UNDP wants Nias to stand on its own

Friday, April 6, 2007
By nias

Apriadi Gunawan, The Jakarta Post, Medan

Two years after a massive earthquake hit Nias Island in North Sumatra, the United Nations Development Programme (UNDP) is set to end its recovery and rehabilitation program on the island in December this year, replacing it with a self-reliant program.

UNDP team leader Simon Field said that the organization will not leave the island once the Emergency Response and Transitional Recovery ends in December.

Rather, the UNDP has prepared a new self-reliant program to assist Nias residents, he said. Under the plan, the UNDP will focus its assistance on empowering institutions and local organizations to improve people’s lives.

“The UNDP will run this program until 2009 but we are yet to allocate a budget for the program,” Field told journalists in Medan on Monday.

The UNDP’s chief in Nias, Christian Usfinit, said the decision to end the emergency program, which commenced in Nias on Sept. 15, 2005, was made because many quake victims had been able to rebuild their homes and livelihoods.

He said two years since the devastating quake hit Nias on March 28, 2005, 173 houses have been built and 100 more are being constructed. Over 900 families have benefited from a UNDP family business grant.

“The amount of funding spent by the UNDP for the Emergency Response and Transitional Recovery program will be US$6.7 million. Almost 70 percent of these funds are being used to improve people’s capacity building and the other 30 percent for physical development,” Usfinit said.

In conducting the program the UNDP cooperated with 20 local and international Non Governmental Organizations. Each NGO has a two-year working contract with the UNDP, which will end in December.

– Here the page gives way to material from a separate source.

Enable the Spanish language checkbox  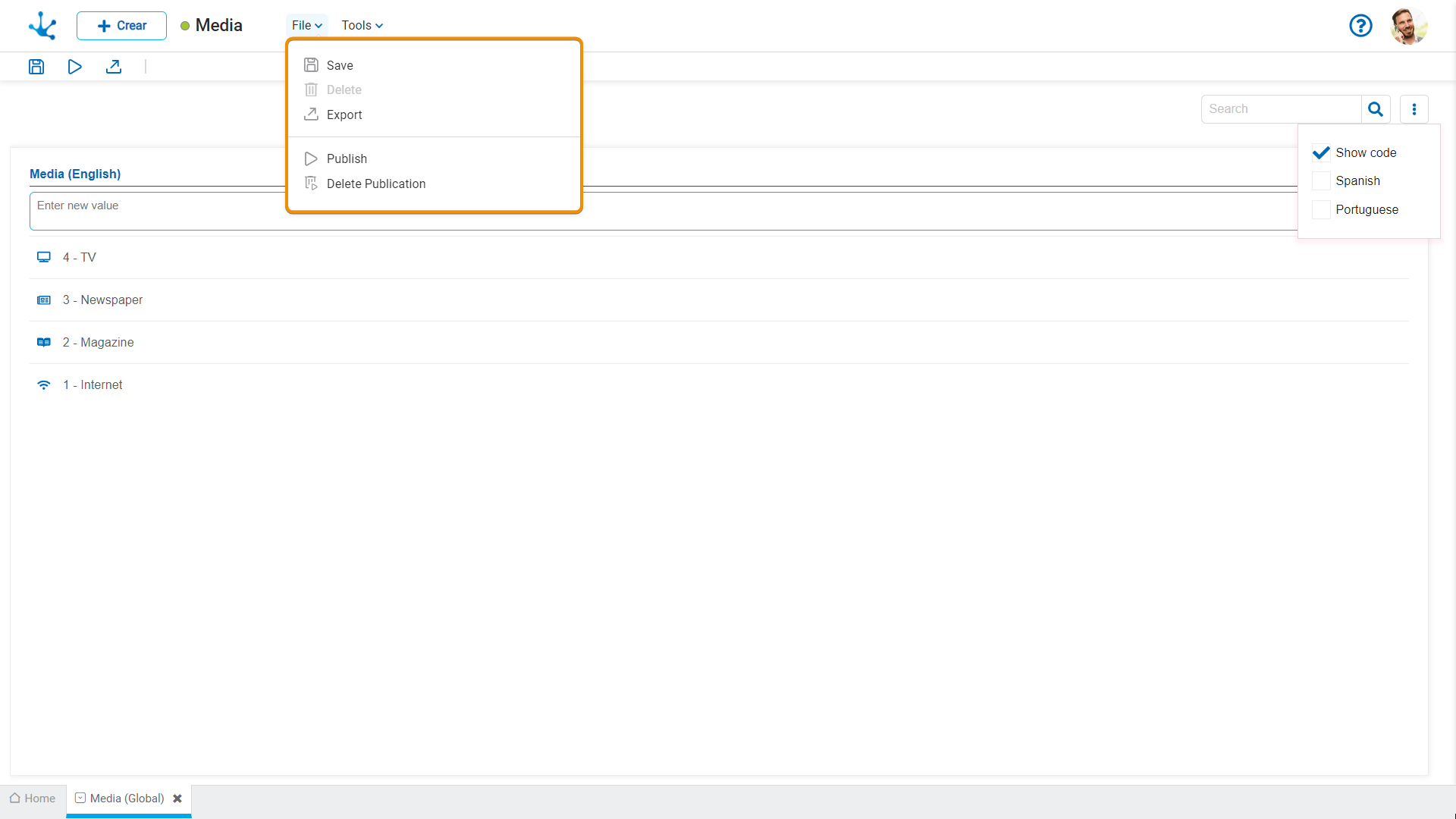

He said currently 40 percent of UNDP-sponsored work is unfinished.

“Out target is to complete the Emergency Response and Transitional Recovery program by the end of 2007 and there is no reason for NGOs which are yet to finish their jobs to immediately do so,” Usfinit said.

He said that one of the largest obstacles to running the program had been poor infrastructure, which made it hard to reach various locations. He said many places in Nias had to be reached by walking several kilometers.

However, the UNDP will continue to construct 15km of road in 13 villages, Usfinit said.